** Document passage follows **

Although technology must be designed securely from inception, there is always the possibility that employees will circumvent protocols, through ignorance or malice. Passwords and account access are the first line: If a cybercriminal gets hold of an employee’s account access credentials for the video calling platform, he will gain access to a huge amount of data and communications.

By far the most important best practice in video conferencing security is to keep passwords confidential in all cases. Employees should never share their passwords in chats, emails, or even calls, as hackers often try to trick users into sharing this information by pretending they are someone authorized in the company (a practice known as phishing).

In video calls, there are numerous guidelines that it is advisable to respect. However, these are the most important:

  • Immediately expel suspects: Unless you’re running a forum that’s open to a lot of people, users you don’t recognize shouldn’t be part of video calls. To prevent them from interrupting the call or listening to sensitive information, delete them instantly.
  • Mute unwelcome participants: If a group of trolls enters your call, it is crucial that you keep them silent while you manage to remove them. Features to mute all participants will help you maintain order until you kick them out.
  • Avoid suspicious links in chat: Many hackers will post URLs in chat to wreak havoc, even after getting kicked. These links will direct users to harmful or *text muted* sites, so they should be warned not to click on them or, much better, erase them from the screen.
  • Turn off video and screen sharing: Many trolls interrupt calls with obscene images and unbearable noise. Moderators and hosts should always keep in mind that they can disable the video or prevent other users from screen sharing.
  • Add limits to conferences: Passwords or user limits can be a very powerful additional security measure to prevent trolls from sneaking into your video calls.

** End of Document passage **
** Data records follows **

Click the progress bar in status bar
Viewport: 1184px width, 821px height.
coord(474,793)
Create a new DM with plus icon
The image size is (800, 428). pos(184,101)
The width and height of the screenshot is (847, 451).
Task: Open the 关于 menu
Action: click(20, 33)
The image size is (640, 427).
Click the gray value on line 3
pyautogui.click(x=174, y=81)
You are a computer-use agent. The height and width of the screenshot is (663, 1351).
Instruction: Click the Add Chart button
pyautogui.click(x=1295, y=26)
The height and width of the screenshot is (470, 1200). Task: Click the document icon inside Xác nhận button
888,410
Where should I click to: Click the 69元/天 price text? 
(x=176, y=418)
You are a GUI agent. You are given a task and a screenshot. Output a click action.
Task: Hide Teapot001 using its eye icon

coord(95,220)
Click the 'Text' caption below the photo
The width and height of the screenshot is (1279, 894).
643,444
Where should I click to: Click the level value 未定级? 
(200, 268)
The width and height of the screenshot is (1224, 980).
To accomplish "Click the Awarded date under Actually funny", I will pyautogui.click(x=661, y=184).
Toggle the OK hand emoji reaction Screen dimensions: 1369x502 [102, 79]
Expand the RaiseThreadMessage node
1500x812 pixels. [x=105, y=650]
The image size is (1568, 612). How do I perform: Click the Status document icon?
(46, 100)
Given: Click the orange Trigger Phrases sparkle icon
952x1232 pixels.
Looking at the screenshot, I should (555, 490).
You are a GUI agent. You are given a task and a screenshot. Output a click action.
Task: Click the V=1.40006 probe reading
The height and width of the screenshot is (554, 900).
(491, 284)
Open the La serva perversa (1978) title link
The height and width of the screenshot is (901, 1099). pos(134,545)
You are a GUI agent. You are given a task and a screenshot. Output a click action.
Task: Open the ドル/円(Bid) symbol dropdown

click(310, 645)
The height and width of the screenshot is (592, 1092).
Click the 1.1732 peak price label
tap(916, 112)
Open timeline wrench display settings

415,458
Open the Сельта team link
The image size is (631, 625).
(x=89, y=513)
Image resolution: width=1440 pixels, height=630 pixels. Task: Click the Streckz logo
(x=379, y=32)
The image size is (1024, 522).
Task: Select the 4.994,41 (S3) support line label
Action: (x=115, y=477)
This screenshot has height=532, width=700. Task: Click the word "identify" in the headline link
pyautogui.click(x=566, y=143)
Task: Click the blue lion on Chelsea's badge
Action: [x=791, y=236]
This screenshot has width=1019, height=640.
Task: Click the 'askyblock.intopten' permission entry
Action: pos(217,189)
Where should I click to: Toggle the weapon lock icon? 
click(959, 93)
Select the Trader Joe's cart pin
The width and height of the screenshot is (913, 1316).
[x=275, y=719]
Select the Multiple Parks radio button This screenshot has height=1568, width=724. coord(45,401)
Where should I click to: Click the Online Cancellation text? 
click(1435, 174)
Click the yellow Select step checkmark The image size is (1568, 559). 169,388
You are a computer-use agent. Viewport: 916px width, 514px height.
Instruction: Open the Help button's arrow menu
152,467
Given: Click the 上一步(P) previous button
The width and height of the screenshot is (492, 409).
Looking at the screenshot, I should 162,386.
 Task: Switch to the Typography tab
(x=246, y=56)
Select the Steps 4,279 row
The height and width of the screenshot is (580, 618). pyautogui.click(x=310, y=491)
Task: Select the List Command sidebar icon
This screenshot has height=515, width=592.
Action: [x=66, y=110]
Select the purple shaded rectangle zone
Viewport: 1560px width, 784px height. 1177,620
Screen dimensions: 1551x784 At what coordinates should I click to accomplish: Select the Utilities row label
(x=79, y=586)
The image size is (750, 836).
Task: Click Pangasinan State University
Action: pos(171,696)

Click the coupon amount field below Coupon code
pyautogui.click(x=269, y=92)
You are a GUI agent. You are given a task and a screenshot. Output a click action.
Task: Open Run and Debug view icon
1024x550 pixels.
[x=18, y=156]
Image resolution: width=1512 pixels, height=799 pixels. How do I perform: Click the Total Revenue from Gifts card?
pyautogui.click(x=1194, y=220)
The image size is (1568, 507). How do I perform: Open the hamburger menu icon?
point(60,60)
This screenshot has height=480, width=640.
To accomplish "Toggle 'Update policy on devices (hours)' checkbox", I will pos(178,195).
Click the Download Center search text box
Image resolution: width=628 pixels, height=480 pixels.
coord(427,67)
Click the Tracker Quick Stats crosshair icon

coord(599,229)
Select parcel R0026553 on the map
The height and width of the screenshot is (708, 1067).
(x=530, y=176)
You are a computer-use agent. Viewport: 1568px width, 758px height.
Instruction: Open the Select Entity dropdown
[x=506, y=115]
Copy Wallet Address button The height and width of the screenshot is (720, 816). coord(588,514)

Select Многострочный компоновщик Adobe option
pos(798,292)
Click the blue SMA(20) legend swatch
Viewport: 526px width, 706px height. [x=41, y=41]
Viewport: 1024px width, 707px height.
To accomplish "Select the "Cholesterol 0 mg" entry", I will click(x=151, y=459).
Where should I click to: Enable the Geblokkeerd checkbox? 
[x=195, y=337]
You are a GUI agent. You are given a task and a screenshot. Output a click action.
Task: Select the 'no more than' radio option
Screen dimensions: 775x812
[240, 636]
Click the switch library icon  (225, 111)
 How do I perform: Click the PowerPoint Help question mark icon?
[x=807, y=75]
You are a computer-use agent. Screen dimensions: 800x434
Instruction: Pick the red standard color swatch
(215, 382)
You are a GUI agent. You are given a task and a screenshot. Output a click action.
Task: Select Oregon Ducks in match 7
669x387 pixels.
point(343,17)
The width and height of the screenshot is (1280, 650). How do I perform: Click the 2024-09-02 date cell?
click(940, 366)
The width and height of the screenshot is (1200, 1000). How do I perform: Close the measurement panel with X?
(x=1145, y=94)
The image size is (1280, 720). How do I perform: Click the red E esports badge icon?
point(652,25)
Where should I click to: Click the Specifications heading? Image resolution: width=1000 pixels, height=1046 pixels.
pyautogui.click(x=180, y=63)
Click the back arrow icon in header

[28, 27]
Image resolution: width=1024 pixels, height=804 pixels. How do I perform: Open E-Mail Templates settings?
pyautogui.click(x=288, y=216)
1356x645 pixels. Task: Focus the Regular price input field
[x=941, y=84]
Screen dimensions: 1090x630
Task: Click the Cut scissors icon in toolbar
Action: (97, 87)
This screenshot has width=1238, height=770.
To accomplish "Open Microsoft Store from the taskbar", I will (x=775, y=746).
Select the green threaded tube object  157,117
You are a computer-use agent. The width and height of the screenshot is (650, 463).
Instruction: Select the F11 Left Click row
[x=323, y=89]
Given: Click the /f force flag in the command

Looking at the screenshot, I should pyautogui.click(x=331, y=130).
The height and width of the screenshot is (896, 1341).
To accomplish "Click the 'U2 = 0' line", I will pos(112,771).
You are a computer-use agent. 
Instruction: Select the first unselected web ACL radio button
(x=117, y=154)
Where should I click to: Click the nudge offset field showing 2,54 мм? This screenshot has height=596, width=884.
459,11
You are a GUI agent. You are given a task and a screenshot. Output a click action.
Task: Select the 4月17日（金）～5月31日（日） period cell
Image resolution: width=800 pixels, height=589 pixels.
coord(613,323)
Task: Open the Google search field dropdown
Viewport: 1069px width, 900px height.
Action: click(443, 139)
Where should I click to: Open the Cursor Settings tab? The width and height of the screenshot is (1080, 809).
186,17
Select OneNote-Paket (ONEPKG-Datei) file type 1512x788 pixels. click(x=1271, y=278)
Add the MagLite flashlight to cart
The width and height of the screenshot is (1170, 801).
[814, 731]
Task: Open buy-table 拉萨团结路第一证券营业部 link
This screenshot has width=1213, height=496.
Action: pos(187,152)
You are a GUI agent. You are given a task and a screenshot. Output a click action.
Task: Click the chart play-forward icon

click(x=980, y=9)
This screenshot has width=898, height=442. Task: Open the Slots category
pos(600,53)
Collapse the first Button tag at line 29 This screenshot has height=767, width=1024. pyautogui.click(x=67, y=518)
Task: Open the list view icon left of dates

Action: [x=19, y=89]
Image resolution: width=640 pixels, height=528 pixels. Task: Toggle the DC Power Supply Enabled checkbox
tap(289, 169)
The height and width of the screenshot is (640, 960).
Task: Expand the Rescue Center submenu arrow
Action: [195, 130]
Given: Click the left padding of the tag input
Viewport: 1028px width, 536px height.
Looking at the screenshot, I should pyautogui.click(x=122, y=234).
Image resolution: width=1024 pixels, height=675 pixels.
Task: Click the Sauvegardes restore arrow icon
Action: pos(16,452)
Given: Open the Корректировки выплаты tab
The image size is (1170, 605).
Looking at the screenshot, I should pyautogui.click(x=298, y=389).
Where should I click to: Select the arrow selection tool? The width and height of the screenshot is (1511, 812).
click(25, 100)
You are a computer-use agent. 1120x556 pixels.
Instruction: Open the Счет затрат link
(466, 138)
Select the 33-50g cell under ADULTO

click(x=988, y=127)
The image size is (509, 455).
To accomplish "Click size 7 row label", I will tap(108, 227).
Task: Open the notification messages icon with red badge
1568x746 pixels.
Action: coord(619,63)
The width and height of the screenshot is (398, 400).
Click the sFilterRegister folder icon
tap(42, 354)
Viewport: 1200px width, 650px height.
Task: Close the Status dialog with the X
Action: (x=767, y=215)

** End of Data records **

* **Exercise goal**: Continue the passage on video conferencing security from its final sentence onward. You can leave the lines out of this work.

* **Result of this task**:
  • Start the meeting without video or voice: For conferences open to a large audience, it is recommended that you set up the conference so that users are muted and without video from the start. This is a good firewall against interruptions.
  • Prioritize the webinar format: Events with many participants and few speakers tend to work better in webinar format than as video conferences. This is because in the webinar setup, the audience engagement options are limited, which allows interruptions to be kept to a minimum, without much effort on the part of the moderator.

Applying these good practices will allow us to secure our system, but, by themselves, they will not have a sufficient impact. Built-in protocols like login protection, encryption, and direct browser-to-browser connections can work, in combination, to keep your company meetings private, even when they’re taking place over the internet.

It’s crucial that these measures are integrated into the solution and are always activated as a component of the platform, instead of functioning as plugins or add-ons that can be disconnected. To be truly secure on a video call, security measures have to be an inherent aspect of the system and an integral part of its design.